Mangrove Bush is a quaint little settlement on South Long Island that comes pretty close to cutting the island into two.
Less than a quarter mile wide, the north side is hilly with breathtaking cliffs overlooking the ocean whose turquoise water on a calm day dazzles the eye. Erosion over time has created magnificent caves and mini ponds. The hills, at least 75-100 feet above sea level, are a protective shield for the settlement in adverse weather.
The south side is characterised by flats, low land and shallow waters – the ideal habitat for the illusive bone fish. In between this geological contrast is a settlement of 100 people, 80 per cent of whom have the last name ‘Knowles.’
Mangrove Bush was home to the late Rupert Knowles, legendary boat builder and skipper. Fifty years ago, he built the Lady Muriel which dominated the annual Family Island Regatta in George Town, Exuma, for many years.
“I was 14 when he built the Lady Muriel,” says his son Bert. “I helped him build it. I installed most of the planks and the timbers. There wasn’t electricity. I did everything by hand.” In addition to Lady Muriel, Bert and his father also built Tida Wave, Stormy Weather, Ocean Wave and Gem. He also built Rupert’s Legend in memory of his father. In the late 1990s, he represented The Bahamas at the Smithsonian Cultural Fair in Washington DC, in boat-building.
Bert is planning Lady Muriel two to commemorate the 50th anniversary of the Lady Muriel, named after Rupert’s wife and his mother. “She’ll be the fastest sloop ever built,” he boasts.
“I’ll close the book on 50 years of boat building. Now what my sons will do, I’m not sure. They’re not qualified yet to design.” No doubt the 2007 Annual Family Regatta may will see a re-enactment of the 1950s as a brand-new Lady Muriel (Lady M) enters the Class A competition.
“When daddy designed his boats, he’d ask me what I thought about the model. And I’d say, ‘She looks good.’ In 1989 I built a boat named the Ocean Wave. Daddy used to first do a drawing, but I don’t draw. I just go and do it.”
Bert had his baptism in sailing competition at age 13 in the 1956 George Town regatta, when he finished in first place in the children’s race. While his sons could build boats, says Bert, “they’re not in the boat building business. The money isn’t there but for me, boat building is a hobby.”
Boat-building, in addition to being an art and a science, is also a very tedious undertaking. Says Bert: “You have to search the bushes for the timber. You gotta look for a good size that you can shape. It’s hard work just to go in the bush and get it. Each timber is different – a boat is not like a house. A boat has proportions.”

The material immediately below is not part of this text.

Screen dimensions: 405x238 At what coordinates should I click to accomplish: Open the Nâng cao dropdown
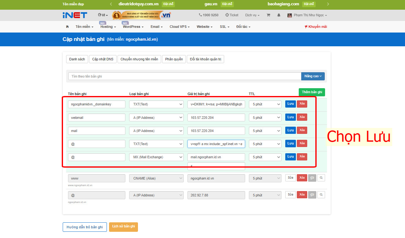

And three generations of the Knowles family of Mangrove Bush have developed an eye for those proportions like no other. Bert reveals: “Some of the other settlements used to build boats but not like us. My daddy and my uncle started when they were young. Other fellas build couple boats in-between. But Mangrove Bush is the capital of boat-building. You wanna fast boat, you go to Mangrove Bush.” Bert was born in Mangrove Bush on July 27,1942. He spent a short time in George Town Primary School but finished his schooling at Mangrove Bush at age 14. “There was nothing to do around here except for pot hole farming. I did some of that before starting work on mail boats and in 1960, I went to work Diamond Crystal Salt Farm as a heavy equipment operator,” he recalls. “I got married when I was 21. I have four children, Bernard, Barry, Ben and Muriel.” In the early 1970s, Bert ventured in farming on a grander scale, cultivating some 20 acres and invested in a tractor and trucks which he offered to other farmers as well. He grew bananas, vegetables and pineapples which were sold to hotels and wholesalers in Nassau.
Bert is semi-retired, but in addition to building the Muriel 2, he has a mini-resort complex overlooking the ocean in Clarence Town.
No one would deny the contributions his father and he have made to the social and economic well-being of Mangrove Bush.
Bert, however, throws modesty out of the window when he offers: “I think I did more for Long Island as one man than the rest of Long Islanders put together. You know, helping out, making things happen like the regattas, building boats for regattas, getting tractors for the farms.